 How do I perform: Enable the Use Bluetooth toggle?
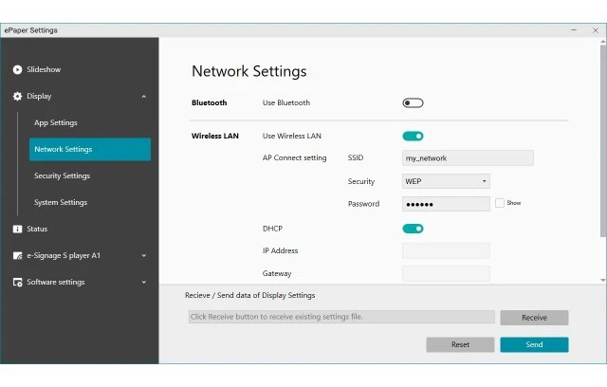(413, 102)
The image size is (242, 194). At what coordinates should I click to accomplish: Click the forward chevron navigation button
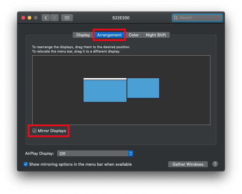click(x=54, y=18)
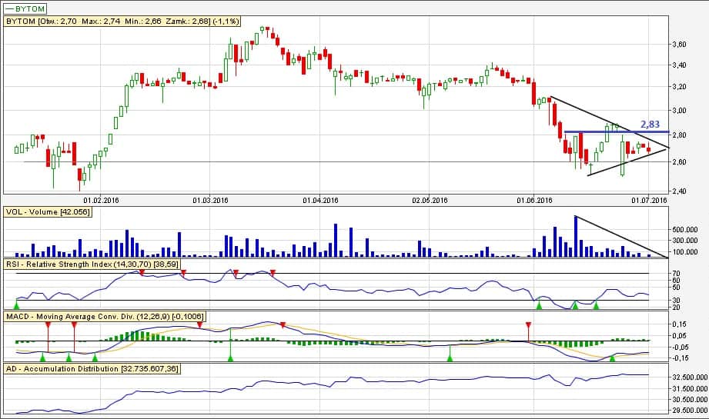
Task: Click the leftmost red MACD sell marker
Action: pos(48,326)
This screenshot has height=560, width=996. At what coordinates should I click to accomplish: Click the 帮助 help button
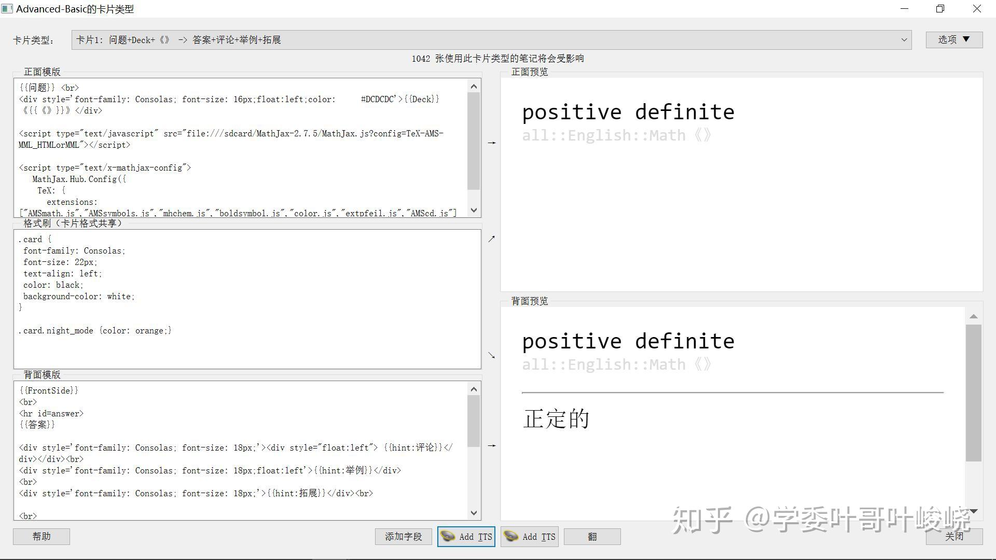tap(42, 537)
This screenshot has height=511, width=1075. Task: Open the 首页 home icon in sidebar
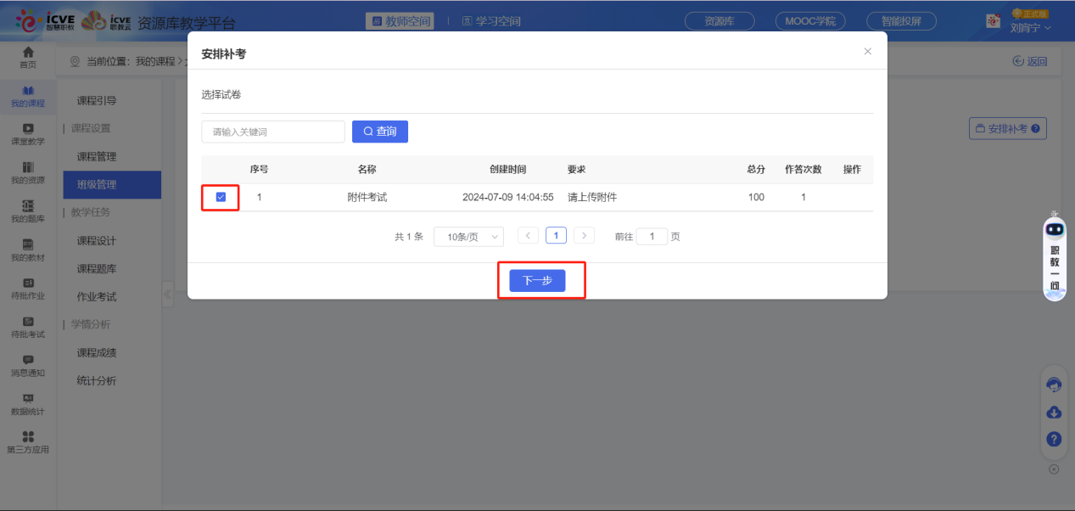coord(28,58)
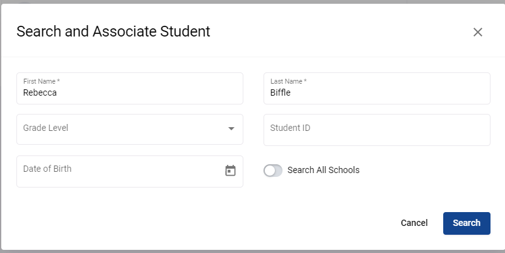Image resolution: width=505 pixels, height=253 pixels.
Task: Click the Student ID placeholder text
Action: [x=290, y=128]
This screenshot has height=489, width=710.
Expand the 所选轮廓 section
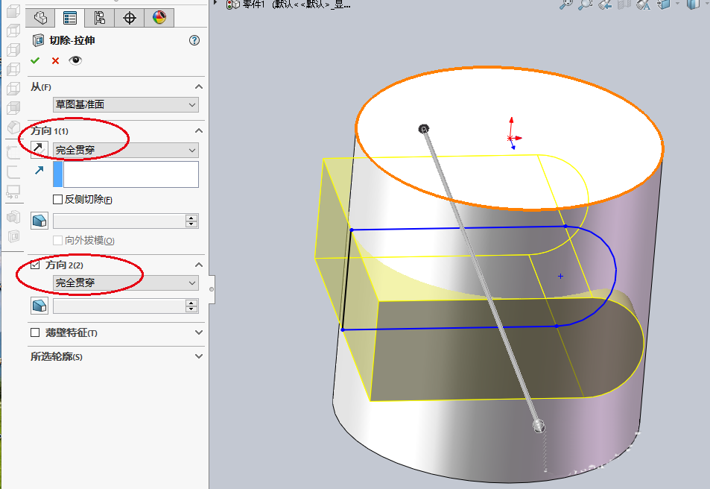[197, 356]
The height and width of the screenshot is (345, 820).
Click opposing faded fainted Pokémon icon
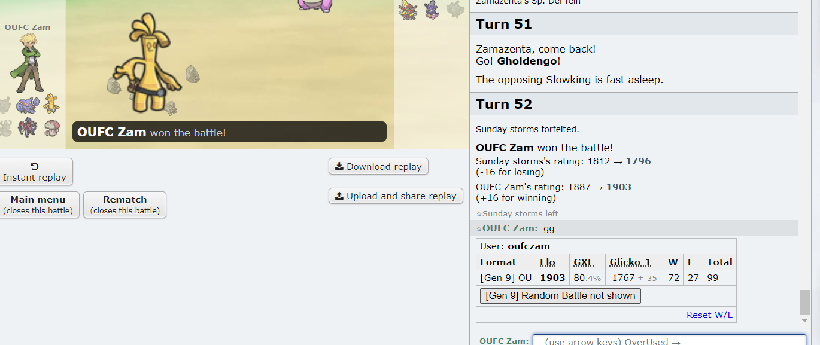455,9
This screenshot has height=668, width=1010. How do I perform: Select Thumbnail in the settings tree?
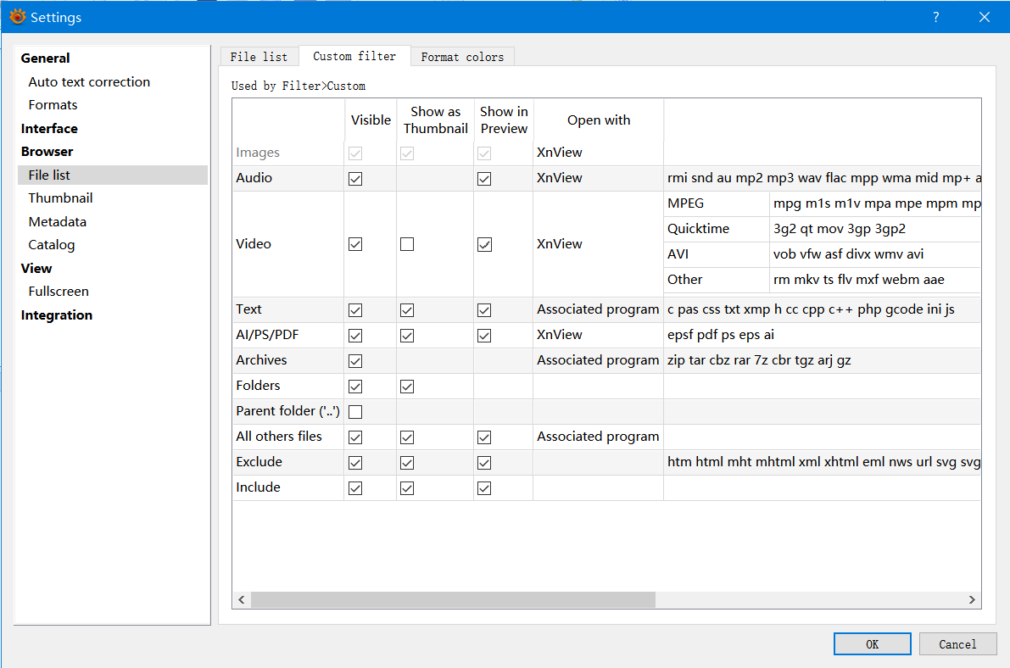point(60,198)
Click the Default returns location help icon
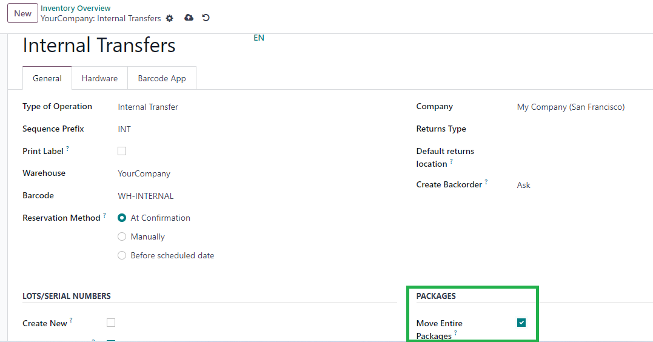653x342 pixels. tap(451, 161)
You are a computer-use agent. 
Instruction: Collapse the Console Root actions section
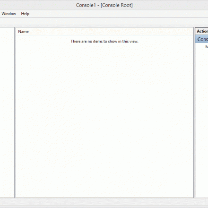click(202, 39)
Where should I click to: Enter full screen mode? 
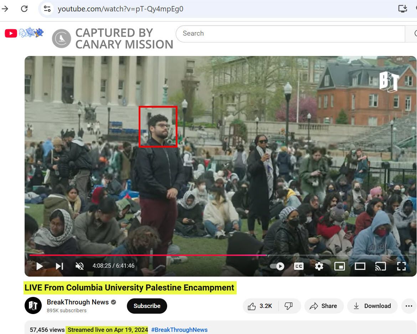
##########
• **Work to be completed**
Leaving all pictures aside, print exactly the lines from the one that contains "The height and" through the last line of the data above, inclusive.

• **Written reply**
The height and width of the screenshot is (345, 820).
Click opposing faded fainted Pokémon icon
455,9
This screenshot has height=668, width=1010. How do I perform: Select Thumbnail in the settings tree?
point(60,198)
Click the Default returns location help icon
653x342 pixels. tap(451, 161)
You are a computer-use agent. 
Instruction: Collapse the Console Root actions section
click(202, 39)
Where should I click to: Enter full screen mode? 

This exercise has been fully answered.